Exercise material
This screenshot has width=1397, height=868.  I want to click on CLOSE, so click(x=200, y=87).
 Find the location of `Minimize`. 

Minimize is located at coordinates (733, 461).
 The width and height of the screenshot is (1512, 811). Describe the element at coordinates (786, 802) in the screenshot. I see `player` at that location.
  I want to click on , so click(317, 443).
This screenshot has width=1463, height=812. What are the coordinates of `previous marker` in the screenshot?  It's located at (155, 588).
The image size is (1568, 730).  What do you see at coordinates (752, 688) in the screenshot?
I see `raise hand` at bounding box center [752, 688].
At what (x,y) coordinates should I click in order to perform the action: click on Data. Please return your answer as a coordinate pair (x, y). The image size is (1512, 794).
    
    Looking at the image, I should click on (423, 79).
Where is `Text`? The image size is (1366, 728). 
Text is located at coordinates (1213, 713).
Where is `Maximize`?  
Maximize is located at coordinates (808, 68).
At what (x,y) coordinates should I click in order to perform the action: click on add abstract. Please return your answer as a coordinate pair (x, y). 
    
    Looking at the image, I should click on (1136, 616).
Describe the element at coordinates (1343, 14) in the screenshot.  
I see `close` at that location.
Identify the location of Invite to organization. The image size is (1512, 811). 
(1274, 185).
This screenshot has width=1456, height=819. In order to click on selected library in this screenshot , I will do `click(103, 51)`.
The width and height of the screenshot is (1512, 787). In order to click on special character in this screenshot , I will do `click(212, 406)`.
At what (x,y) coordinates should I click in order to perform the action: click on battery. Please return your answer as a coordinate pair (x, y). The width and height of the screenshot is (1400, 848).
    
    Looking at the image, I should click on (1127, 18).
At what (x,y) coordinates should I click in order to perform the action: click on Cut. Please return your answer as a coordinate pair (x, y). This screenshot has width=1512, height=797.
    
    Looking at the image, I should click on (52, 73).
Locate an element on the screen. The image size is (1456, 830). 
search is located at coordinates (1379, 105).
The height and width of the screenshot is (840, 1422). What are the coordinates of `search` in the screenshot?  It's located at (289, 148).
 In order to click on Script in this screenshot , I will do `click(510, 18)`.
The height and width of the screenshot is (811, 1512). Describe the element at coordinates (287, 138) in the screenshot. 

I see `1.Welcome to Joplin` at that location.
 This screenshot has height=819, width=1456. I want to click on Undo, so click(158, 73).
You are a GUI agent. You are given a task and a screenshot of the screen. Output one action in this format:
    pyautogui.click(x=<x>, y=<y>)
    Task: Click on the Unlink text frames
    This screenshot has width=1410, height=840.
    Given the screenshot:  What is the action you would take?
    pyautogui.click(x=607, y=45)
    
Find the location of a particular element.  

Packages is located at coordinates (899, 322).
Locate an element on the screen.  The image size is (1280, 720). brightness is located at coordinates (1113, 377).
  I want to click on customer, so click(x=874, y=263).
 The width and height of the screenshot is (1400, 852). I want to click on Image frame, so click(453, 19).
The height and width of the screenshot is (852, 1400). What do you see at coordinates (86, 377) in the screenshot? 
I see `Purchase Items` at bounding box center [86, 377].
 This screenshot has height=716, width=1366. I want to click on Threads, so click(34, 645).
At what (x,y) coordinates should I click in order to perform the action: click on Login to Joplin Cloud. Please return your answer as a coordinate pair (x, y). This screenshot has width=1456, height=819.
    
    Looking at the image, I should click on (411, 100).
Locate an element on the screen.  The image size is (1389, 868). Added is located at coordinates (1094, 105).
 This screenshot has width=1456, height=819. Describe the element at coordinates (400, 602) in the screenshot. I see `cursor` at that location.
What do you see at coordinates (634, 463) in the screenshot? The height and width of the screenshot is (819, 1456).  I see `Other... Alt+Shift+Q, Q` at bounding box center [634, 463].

Exercise objective
Collect every line of the items above that contains the string "location", matching case exactly.

Result of this task
 Find the location of `Minimize`. 
 The width and height of the screenshot is (1512, 811). Describe the element at coordinates (786, 802) in the screenshot. I see `player` at that location.
I see `close` at that location.
Identify the location of Invite to organization. The image size is (1512, 811). 
I see `1.Welcome to Joplin` at that location.
Find the location of a particular element.  
 This screenshot has width=1456, height=819. Describe the element at coordinates (400, 602) in the screenshot. I see `cursor` at that location.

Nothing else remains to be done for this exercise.